Texto extraído:
> >
Livro revela impactos da violência doméstica no desenvolvimento de crianças e adolescentes

Livro revela impactos da violência doméstica no desenvolvimento de crianças e adolescentes

Obra “Onde estão os filhos da violência?”, lançada na última segunda-feira (29) em Vitória, mostra como políticas públicas ajudam a combater abusos e acolher vítimas

Ana Muniz

Residente em Jornalismo / [email protected]

Publicado em 3 de outubro de 2025 às 12:13

“Educação vem de casa”, é isso que diz a expressão popular. Mas como é o desenvolvimento de um indivíduo que cresce em um lar violento? Essa é a realidade de milhares de crianças e adolescentes no Brasil. Segundo o Atlas da Violência 2025, 605.976 jovens brasileiros de até 19 anos sofreram com violência doméstica entre 2013 e 2023.

É para essas vítimas que se volta o livro “Onde estão os filhos da violência?”, lançado na Assembleia Legislativa do Espírito Santo (Ales), na última segunda-feira (29). A obra foi escrita pela juíza Hermínia Azoury, a psicóloga Ana Paula Vieira Fraga e a pedagoga Karla Lopes da Silva. Com uma abordagem multidisciplinar, as autoras analisam os impactos da violência doméstica, especialmente para a população infantojuvenil. Por meio de estudos e pesquisas, elas revelam que os jovens são impactados tanto como vítimas diretas de abusos em casa quanto como testemunhas de agressões entre adultos.

Lançamento de “Onde estão os filhos da violência?” reuniu autoridades do Judiciário, Legislativo, Executivo, sociedade civil e entidades internacionais.

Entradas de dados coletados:
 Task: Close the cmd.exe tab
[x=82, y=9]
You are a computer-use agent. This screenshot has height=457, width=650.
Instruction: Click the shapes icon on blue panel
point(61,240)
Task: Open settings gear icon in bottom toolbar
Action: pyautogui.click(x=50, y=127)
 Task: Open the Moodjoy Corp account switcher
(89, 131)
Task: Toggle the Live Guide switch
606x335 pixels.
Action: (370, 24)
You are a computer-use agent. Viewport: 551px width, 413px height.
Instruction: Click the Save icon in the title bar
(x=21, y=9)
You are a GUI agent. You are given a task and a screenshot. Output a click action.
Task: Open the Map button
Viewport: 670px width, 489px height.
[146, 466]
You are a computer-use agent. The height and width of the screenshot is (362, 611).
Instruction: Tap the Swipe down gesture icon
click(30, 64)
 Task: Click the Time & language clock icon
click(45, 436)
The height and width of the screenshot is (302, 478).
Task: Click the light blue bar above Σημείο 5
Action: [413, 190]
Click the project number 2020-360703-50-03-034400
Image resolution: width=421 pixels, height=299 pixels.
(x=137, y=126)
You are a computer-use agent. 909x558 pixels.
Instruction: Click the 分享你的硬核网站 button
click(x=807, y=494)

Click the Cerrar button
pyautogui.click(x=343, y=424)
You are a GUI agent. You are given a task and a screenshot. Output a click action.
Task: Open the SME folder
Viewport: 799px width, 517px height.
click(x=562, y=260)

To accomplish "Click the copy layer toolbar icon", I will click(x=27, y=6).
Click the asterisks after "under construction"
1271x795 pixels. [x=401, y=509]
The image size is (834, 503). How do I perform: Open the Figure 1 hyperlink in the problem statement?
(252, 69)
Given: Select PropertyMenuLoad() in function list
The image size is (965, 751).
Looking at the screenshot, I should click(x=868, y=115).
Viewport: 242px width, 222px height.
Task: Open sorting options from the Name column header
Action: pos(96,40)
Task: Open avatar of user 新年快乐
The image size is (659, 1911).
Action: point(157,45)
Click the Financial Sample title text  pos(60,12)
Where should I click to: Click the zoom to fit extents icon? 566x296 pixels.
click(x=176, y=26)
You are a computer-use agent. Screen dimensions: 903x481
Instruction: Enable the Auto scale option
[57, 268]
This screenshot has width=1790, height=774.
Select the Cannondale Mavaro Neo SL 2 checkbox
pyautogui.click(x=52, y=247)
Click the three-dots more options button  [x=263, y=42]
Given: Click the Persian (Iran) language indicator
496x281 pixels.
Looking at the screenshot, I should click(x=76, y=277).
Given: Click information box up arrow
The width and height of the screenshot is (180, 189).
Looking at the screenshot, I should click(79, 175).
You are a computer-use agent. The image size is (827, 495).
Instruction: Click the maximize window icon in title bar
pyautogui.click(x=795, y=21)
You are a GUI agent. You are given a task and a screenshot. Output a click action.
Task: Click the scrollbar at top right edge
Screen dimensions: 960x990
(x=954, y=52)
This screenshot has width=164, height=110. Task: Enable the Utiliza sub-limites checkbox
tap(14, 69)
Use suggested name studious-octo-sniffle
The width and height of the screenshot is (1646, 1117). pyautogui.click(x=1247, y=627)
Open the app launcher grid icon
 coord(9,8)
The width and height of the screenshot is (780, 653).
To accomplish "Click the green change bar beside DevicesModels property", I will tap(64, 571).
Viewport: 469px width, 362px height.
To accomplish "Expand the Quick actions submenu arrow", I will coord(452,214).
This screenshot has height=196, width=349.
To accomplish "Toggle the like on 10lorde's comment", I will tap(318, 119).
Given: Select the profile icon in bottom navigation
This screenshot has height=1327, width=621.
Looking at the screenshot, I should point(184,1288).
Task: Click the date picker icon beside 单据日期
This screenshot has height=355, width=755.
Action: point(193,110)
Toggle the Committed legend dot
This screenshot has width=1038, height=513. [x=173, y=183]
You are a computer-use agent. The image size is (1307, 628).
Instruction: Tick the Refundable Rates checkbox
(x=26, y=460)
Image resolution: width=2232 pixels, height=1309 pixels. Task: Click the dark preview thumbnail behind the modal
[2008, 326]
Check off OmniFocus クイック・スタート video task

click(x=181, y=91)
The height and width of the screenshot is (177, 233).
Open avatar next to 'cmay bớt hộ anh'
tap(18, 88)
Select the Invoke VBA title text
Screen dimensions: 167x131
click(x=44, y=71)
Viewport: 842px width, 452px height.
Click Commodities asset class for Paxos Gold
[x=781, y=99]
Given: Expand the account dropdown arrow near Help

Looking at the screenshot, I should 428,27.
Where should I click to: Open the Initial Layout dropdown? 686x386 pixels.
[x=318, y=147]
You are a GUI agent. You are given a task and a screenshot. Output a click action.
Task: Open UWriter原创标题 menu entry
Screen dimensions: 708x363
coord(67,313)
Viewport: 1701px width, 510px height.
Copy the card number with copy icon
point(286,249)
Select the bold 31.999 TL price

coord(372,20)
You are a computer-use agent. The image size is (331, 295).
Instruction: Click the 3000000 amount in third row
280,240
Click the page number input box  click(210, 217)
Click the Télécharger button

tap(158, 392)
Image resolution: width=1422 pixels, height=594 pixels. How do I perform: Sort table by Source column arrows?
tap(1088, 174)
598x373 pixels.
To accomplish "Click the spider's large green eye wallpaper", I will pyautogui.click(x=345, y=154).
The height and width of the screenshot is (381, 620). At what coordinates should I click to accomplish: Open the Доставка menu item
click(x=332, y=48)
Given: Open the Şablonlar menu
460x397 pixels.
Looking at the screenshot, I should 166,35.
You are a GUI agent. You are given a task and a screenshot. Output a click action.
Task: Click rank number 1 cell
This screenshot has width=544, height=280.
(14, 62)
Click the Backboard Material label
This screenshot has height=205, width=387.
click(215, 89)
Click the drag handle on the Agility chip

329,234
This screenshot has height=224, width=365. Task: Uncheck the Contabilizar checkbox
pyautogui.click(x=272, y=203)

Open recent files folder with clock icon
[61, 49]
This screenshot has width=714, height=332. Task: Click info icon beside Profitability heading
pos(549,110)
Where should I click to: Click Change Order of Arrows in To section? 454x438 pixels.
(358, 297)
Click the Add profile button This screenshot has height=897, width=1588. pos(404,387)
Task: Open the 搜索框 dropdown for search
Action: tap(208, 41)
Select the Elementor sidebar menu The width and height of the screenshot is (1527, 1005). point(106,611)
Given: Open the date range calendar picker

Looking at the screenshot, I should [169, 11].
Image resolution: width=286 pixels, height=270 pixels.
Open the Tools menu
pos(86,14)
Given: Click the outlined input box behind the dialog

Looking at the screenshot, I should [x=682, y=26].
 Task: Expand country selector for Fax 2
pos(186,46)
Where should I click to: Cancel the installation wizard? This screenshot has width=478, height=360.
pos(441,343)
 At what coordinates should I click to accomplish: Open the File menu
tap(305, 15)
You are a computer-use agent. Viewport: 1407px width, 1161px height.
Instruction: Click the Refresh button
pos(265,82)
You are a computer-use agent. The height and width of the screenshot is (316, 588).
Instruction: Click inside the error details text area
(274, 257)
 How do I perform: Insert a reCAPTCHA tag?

Tarefas propostas:
(1) Liste as autoras do livro mencionadas na notícia sobre o livro, indicando a profissão de cada uma.
(2) Dê prosseguimento à notícia sobre o livro a partir do ponto em que ela termina.

Exercícios resolvidos:
(1)
- Hermínia Azoury, juíza
- Ana Paula Vieira Fraga, psicóloga
- Karla Lopes da Silva, pedagoga

(2)
Lançamento de “Onde estão os filhos da violência?” reuniu autoridades do Judiciário, Legislativo, Executivo, sociedade civil e entidades internacionais. Crédito: Divulgação

O livro mostra como crianças e adolescentes, durante muito tempo, foram invisibilizados enquanto cidadãos. Esse cenário só começou a mudar com a Constituição Federal de 1988, que reconheceu esses indivíduos como sujeitos de direitos. Em 1990, com a criação do Estatuto da Criança e do Adolescente (ECA), reforçou o dever do Estado para a proteção da população infantojuvenil.

Mesmo com os avanços, a obra destaca que Brasil ainda carece de uma rede protetora para jovens que convivem com a violência no lar. “Eles são muito vulneráveis. O adulto às vezes toma decisões, mas a criança e o adolescente não têm como tomar decisões sozinhos”, reforça Hermínia, que dirige a Coordenadoria Estadual da Mulher em Situação de Violência Doméstica e Familiar (Comvides).

Filhos também são vítimas da violência conjugal

O livro  evidencia que, durante décadas, os estudos e políticas públicas em torno da violência doméstica eram voltados apenas para adultos — sobretudo mulheres, que são a mais afetadas. No entanto, a obra revela que crianças e adolescentes que habitam lares violentos também são vítimas.

As autoras apontam que as consequências da convivência com os abusos listados incluem distúrbios comportamentais, transtornos psicológicos e reações fisiológicas derivadas de traumas. Mesmo quando as agressões são praticadas apenas entre cônjuges, os filhos são impactados direta ou indiretamente.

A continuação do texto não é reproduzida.